If you’re still using conventional interviews when hiring, I’ve got bad news—common interviewing methods set you up to pick the wrong people. Why? Because conventional interviews give only the smallest glimpse of the candidate—and an inaccurate one at that.
During conventional interviews job candidates are always on their best behavior. They say what you want to hear and share only the best parts of their backgrounds. This is why the person interviewed isn’t always the same person who shows up for work.
To combat the inaccuracy of conventional interviews, hiring managers, HR professionals, and recruiters across the globe are turning to experiential interviews—the kind where the candidate does real work to demonstrate his skills—to fill positions in their companies. Experiential interviews allow you to base you hiring choices on facts instead of guesses.
During experiential interviews, you get to see candidates doing sample work rather than speaking conceptually about the job. What does this look like? Computer programmers can be given specs to write computer code, accounting candidates can analyze financials, and marketing staffers can design a promotional campaign.
Regardless of industry, embracing experiential interviews can help you spot better talent faster. When you get to witness candidates doing the job firsthand, you can automatically assess their skills and instantly have a complete image of the person you’ve just met. This way, there are no surprises or disappointments.
To incorporate experiential interviews into your hiring routine, follow this four-stage process
Stage 1: Compare the candidate’s written materials to your company’s hiring profile.
Your hiring profile—the specific standards, skills, and qualifications you require job candidates to meet—gives you a point of reference when viewing each candidate’s qualifications. Compare all candidates to your hiring profile by viewing their résumés, job applications, plus, if needed, a few written questions. Any candidate who matches the most important skills, experience, and education level moves on to Stage 2.
Stage 2: Conduct a brief phone interview.
For most roles, a 20-minute (or less) phone conversation allows you to hear how the candidate communicates as you review their background and discuss the job.

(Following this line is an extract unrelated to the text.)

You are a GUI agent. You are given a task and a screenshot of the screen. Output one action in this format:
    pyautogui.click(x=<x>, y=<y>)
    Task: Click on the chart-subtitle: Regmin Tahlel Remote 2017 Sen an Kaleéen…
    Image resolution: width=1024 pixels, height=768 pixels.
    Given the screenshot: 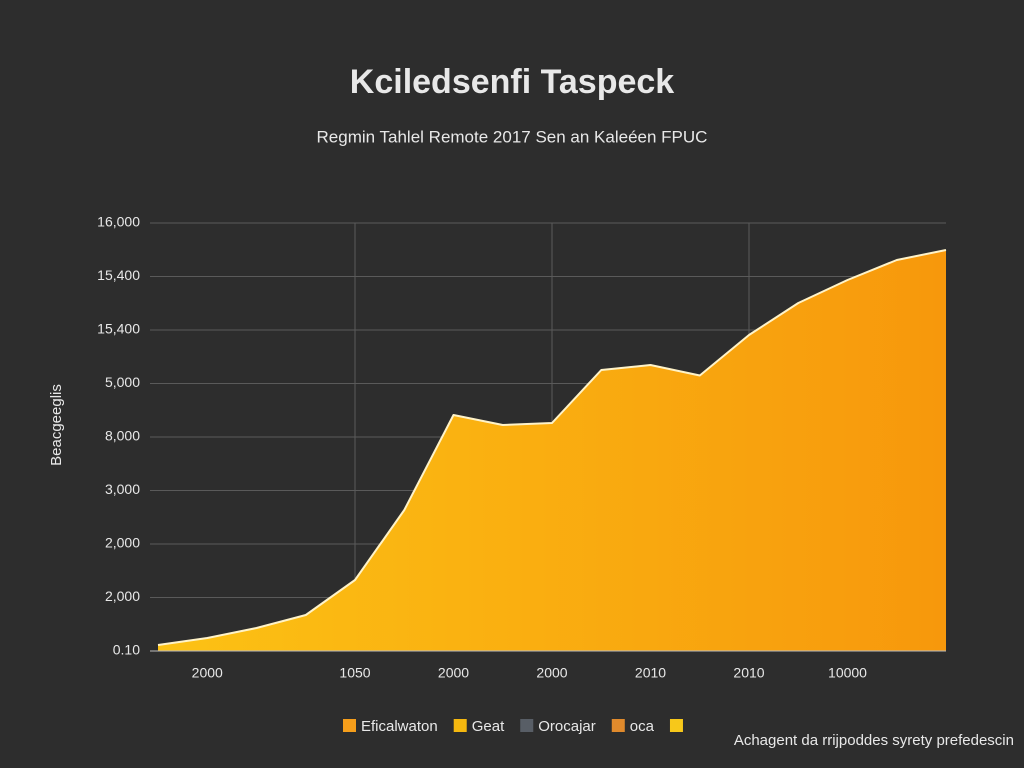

This stage also provides an opportunity to discover how their values, helpful behaviors, and personality features may or may not fit into your company culture.

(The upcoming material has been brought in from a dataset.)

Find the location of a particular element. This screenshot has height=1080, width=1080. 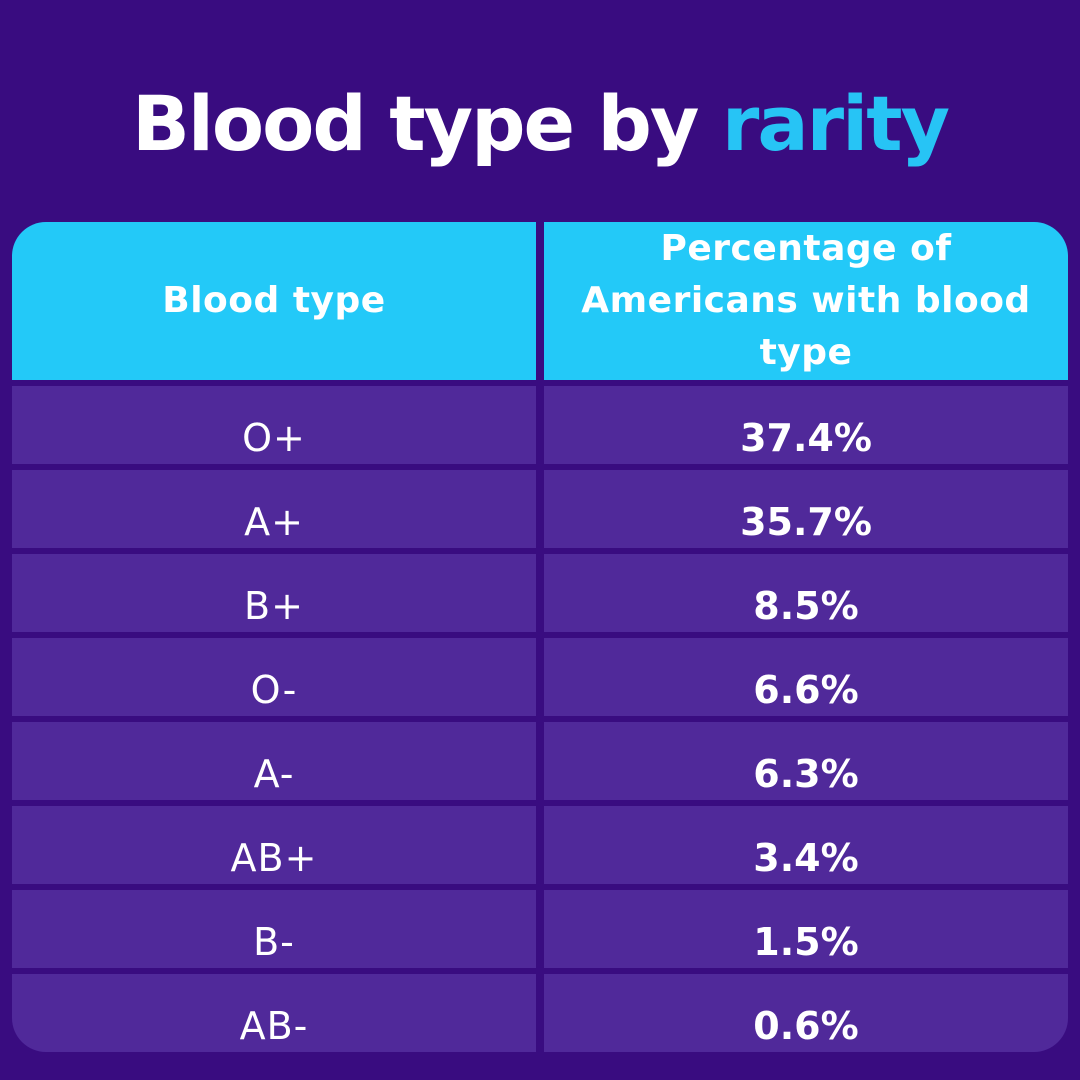

blood-type-cell: O+ is located at coordinates (274, 425).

Effective phone interviews can cover lots of ground using short and simple questions. For example:
- Why us?
Motives are important. Knowing whether your candidate is inspired by your company’s mission or just looking for a job will help you pick the best people.
- Why now?
Knowing what’s driving a candidate’s decision to job search is vital in choosing the right people for your company. Is the candidate desperate to make a change and ready to leap at the first offer? Or, is she happy and simply open to a new opportunity that could make life even better?
- What job suits you best?
Too often, interviewers ask candidates about their perfect job. Such a question sets up the candidate and the employer for failure, since jobs and companies are rarely perfect. Instead of asking about perfection, ask about personal fit.
If the candidate matches these additional requirements, they move to Stage 3.
Stage 3: Hold an in-person hands-on interview.
Here, you’ll have the candidate do sample work—both alone and with others—while interviewers observe. The interviewers can use this time to assess how well the candidate performs. If the candidate demonstrates an ability to do quality work, they move on to Stage 4.
Stage 4: Complete reference checks.
Reference checks (and background checks, in certain roles) are used to confirm that the candidate fits all of the required criteria for the job. If they pass this last stage, they’re offered a job immediately, or the next time a seat opens.
Leaders are challenged to find the very best talent available. Experiential interviews are key in this process, and help you really get to know the talent and see how they will perform in real work scenarios. Allowing them to show not only who they are but what they can do helps them shine, and helps you make the best decision for your organization easier, faster, and more accurately than ever before.